The carpets stayed in place until this past weekend, when their remains finally went to the curb; they had rewarded me well with a comparatively vine-free area and good soil.
In the garden adjacent to my front porch, I had some ginger lilies that were beginning to overpower the Japanese maple, so they had to go; where? To the side yard, of course, where they now stand as tall sentinels.
On my screened porch in the back, the pond liner which had held the winter herb garden gave me three wheelbarrows full of rich black dirt that went around the house and up the bumpy path to the new garden area. Gravel mixed in with the soil is a bonus.
Pushing the heavy wheelbarrow up the uneven path to the new bed was difficult and challenging; each trip required several rest stops.
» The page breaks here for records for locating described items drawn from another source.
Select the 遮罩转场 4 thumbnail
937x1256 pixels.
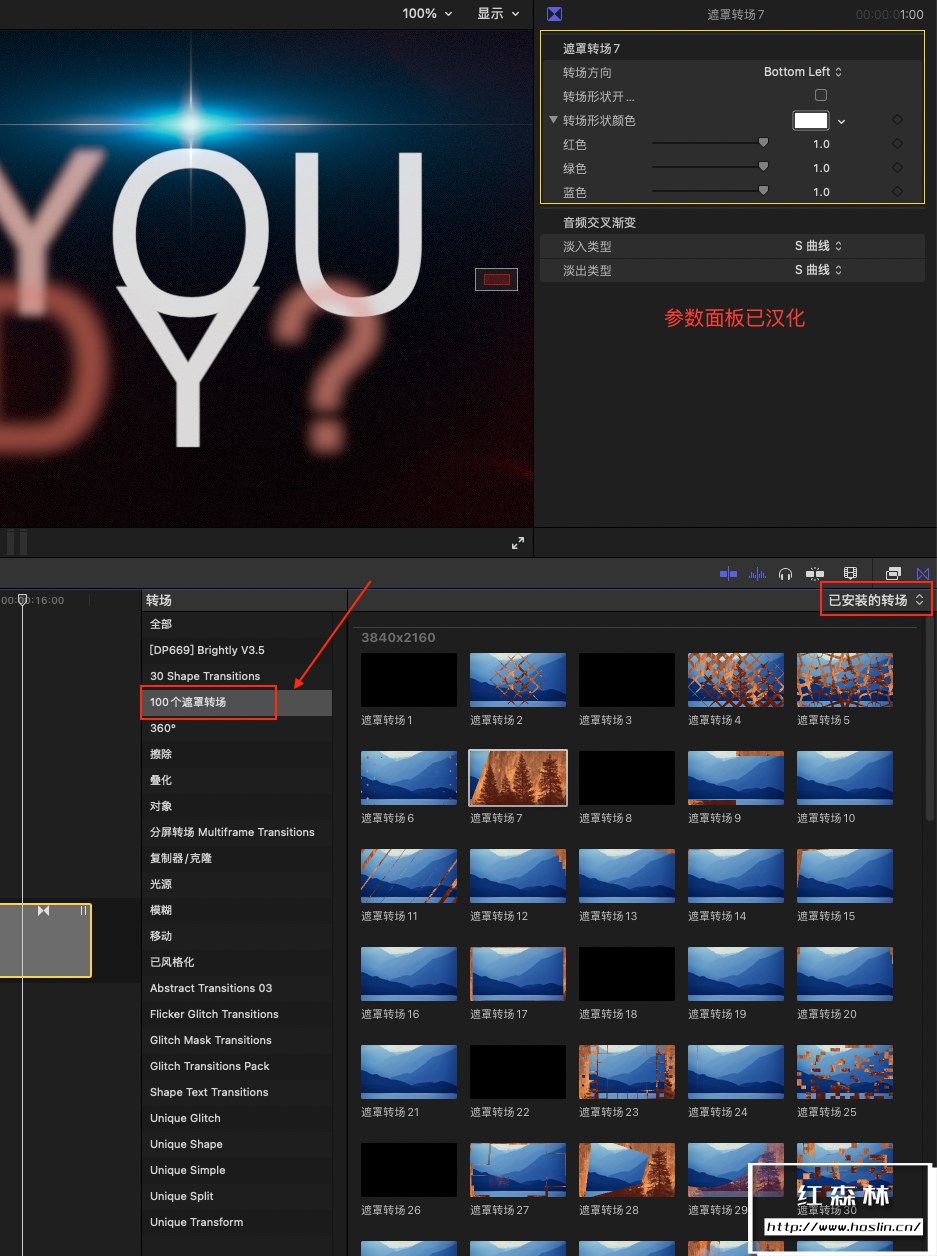[x=736, y=680]
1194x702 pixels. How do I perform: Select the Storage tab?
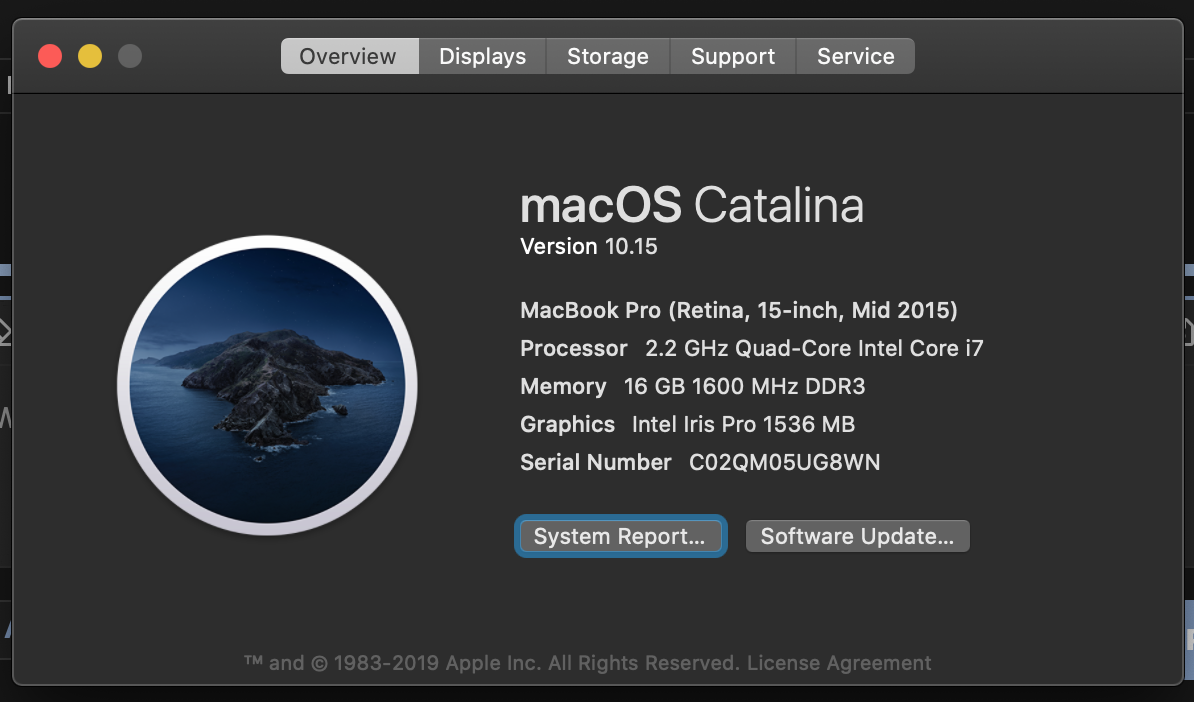point(607,57)
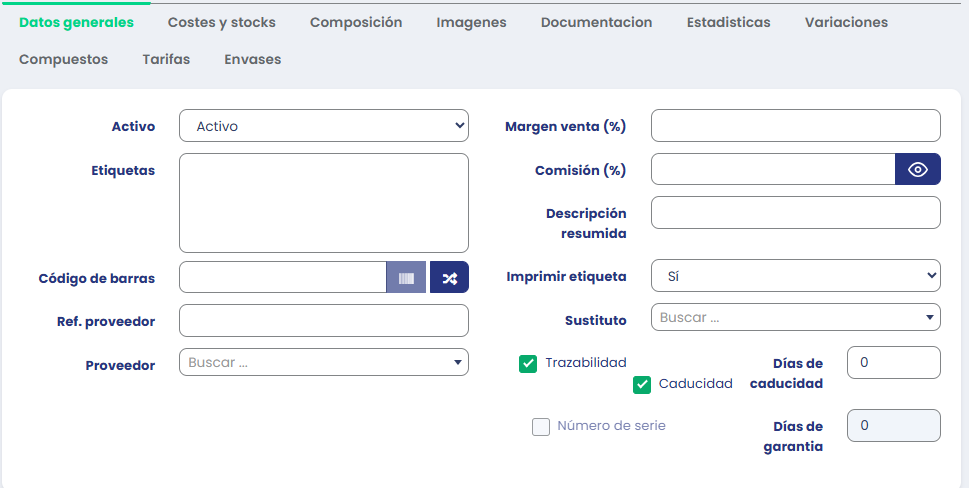The width and height of the screenshot is (969, 488).
Task: Switch to the Envases tab
Action: (252, 59)
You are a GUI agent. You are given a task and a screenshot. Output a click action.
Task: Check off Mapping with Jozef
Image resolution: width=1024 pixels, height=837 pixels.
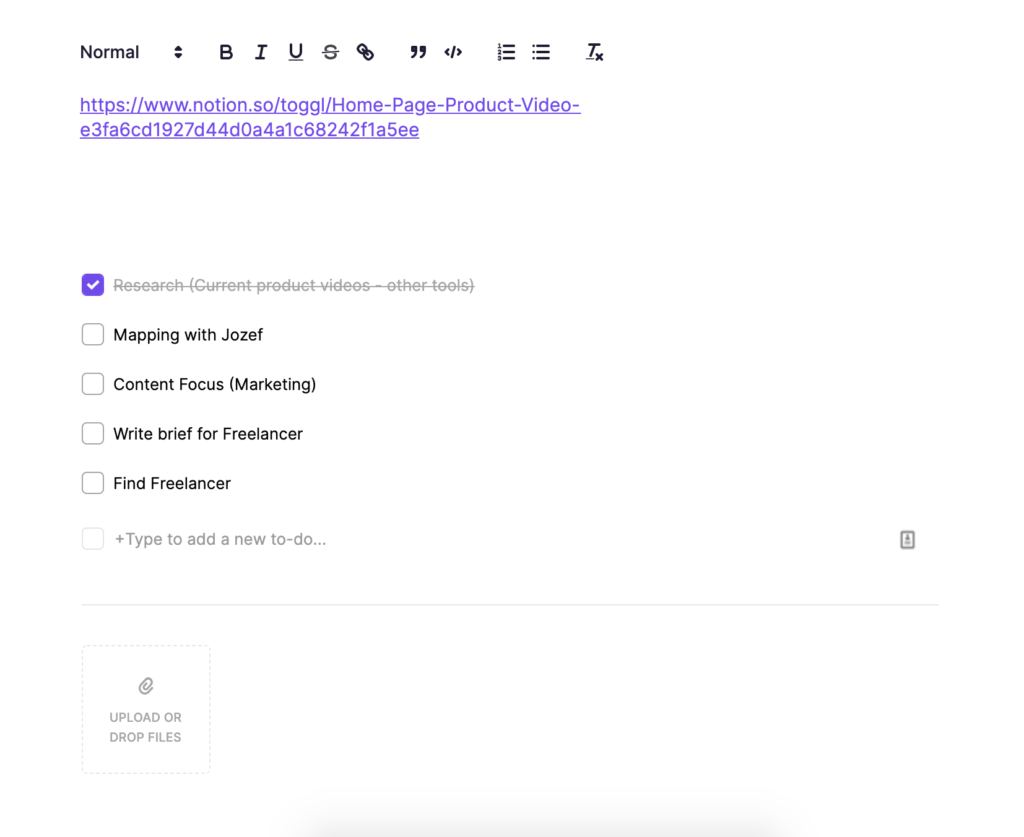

Though I could have asked for help, I prefer to do as much as I can myself, with the happy byproduct of enhancing my strength, stamina, and self-esteem! Don't worry, all this went on over several days; I pace myself carefully.
Next, in the mint, veggie and berry border in front of the house, the mint and some spreading pink shrubs, whose name I haven't found, were getting a little too enthusiastic, so some of the mint and pink shrubs went to the side patch, spread with that rich black dirt from the pond liner, as far as it would go. After a good, gentle watering on the new area, I loaded the last of left-over pinestraw and wheeled it up to the side to mulch the new garden.
Creating the water garden required only cleaning the pond liner, and a modest outlay for a lovely water lily; so far, the cost for this entire garden synchronization project has been minuscule compared with health programs I might have chosen. After some more research, I'll decide if a simple form of aeration would allow small fish to thrive with the water lily.
Completed water garden
Of course my physical work isn't all that keeps me vigorous and exuberant; the more intellectual work is a big component, as well. The first few hours of each day find me watching the news and commenting on coverage and issues of the day. A formerly active journalist, I still hold the media to a high standard -- praising and prodding as the occasion warrants.
And my activist juices lead me to maintain my website, while working to keep social media discussions on a thoughtful, factual, respectful level. That involves research and fact-checking to discern truth from claims, keeping the record straight.
Keenly aware that I share the DNA of my ancestors, I draw on them for support and inspiration to keep me healthy and grounded, living below my Social Security income.
I don't know what the future holds for me, but I trust in God's mercy to see me through anything that may come along, so I am at peace, staying in the 'now'. I know I'm still me, I'm feeling great about life, and that's a pretty good way to be old!